## Begin TEXT EXCERPT

[Editor's note: The following Letter to the Editor was submitted by the Melrose Clergy Association.]
The members of the Melrose Clergy Association continue to grieve and reflect upon last month’s tragic massacre of children and adults in Newtown Connecticut; and we continue to pray for the precious children, their families, their teachers, and those first responders and public servants who raced to offer their aid and comfort as this devastating event unfolded. We pray that the God of love and truth will surround the community of Newtown, and inspire and enable other communities, like our own, to find ways to ensure the peace and safety of our children.
In the wake of such senseless violence and loss of innocent life, we stand firmly together to encourage the citizens and leaders in our local community, our congregations and beyond, to work for a world in which such violence is no longer commonplace.
As we approach the time when our community and nation remembers and honors the life and legacy of The Reverend Dr. Martin Luther King, Jr., we pledge to address these issues from our pulpits during this season of remembrance. We wish to encourage our congregations and our community to confront the conditions that make violence so prevalent in the United States. This is an appropriate time to begin an ongoing dialogue within our congregations and the greater Melrose community about the issues associated with violence in America.
We endorse and offer our full support to the mayor’s recent “New Year, New Directions” Initiative, which seeks to encourage and enable parents to engage their children in conversations about the culture of violence which permeates our society; and to encourage the exchange of toy weaponry, games, videos, etc. which are simply too violent with more suitable alternatives.
Together we advocate for much stronger accountability in regards to gun registration and ownership, weapons tracking (sale, theft, loss, and exchange of guns), legislation that would require that every person who wishes to purchase a gun must pass a criminal background check, and legislation that would ban the sale and possession of high-capacity assault weapons and large capacity ammunition magazines.
We acknowledge that gun control is not the only issue that touches upon violence in our communities, and we acknowledge the need to advocate for public policy changes and the way we address these issues in our public discourse. We seek further discourse on ways that we might discourage the graphic depiction and glorification of violence by the entertainment industry, which greatly influences our society, and ways that these issues might be addressed through education and consciousness raising.

## End TEXT EXCERPT

Rewrite the paragraph of the letter above beginning "Together we advocate" as a bulleted list of the measures it supports.

## Begin DATA LINES

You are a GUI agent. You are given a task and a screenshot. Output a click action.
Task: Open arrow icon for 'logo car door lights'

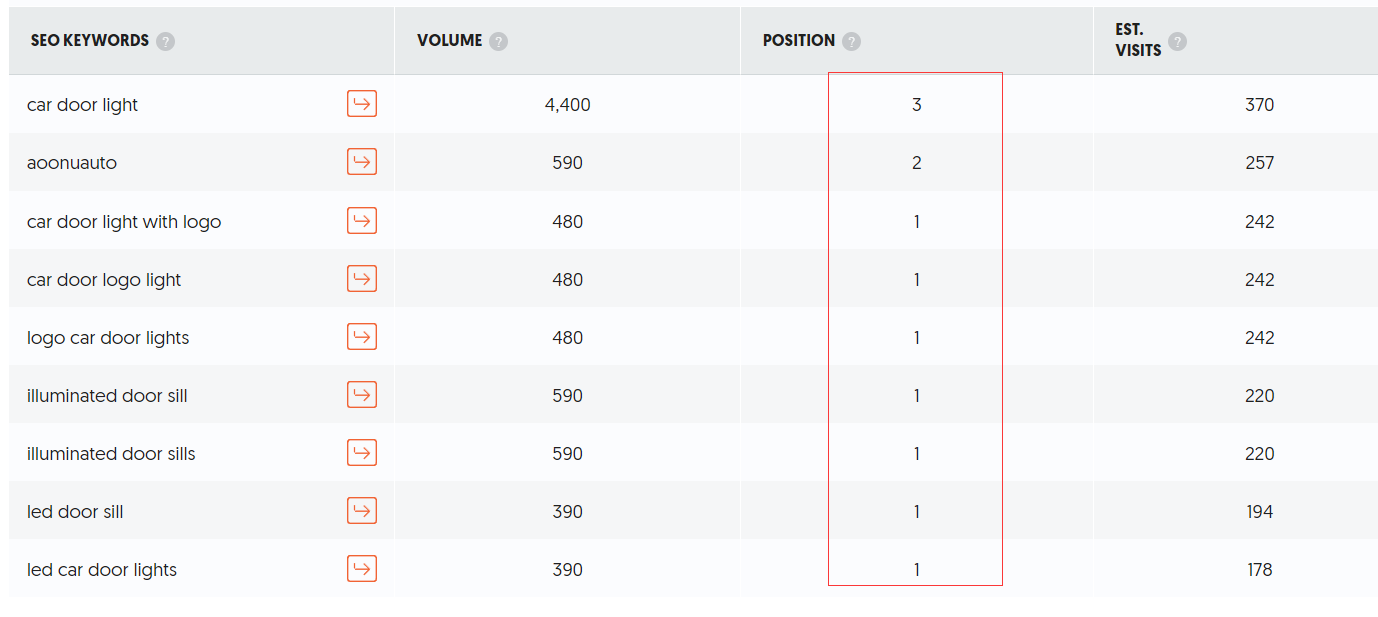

## End DATA LINES

> [WRITTEN RESPONSE]:
- Much stronger accountability for gun registration and ownership
- Weapons tracking covering the sale, theft, loss, and exchange of guns
- Legislation requiring every would-be gun purchaser to pass a criminal background check
- Legislation banning the sale and possession of high-capacity assault weapons and large-capacity ammunition magazines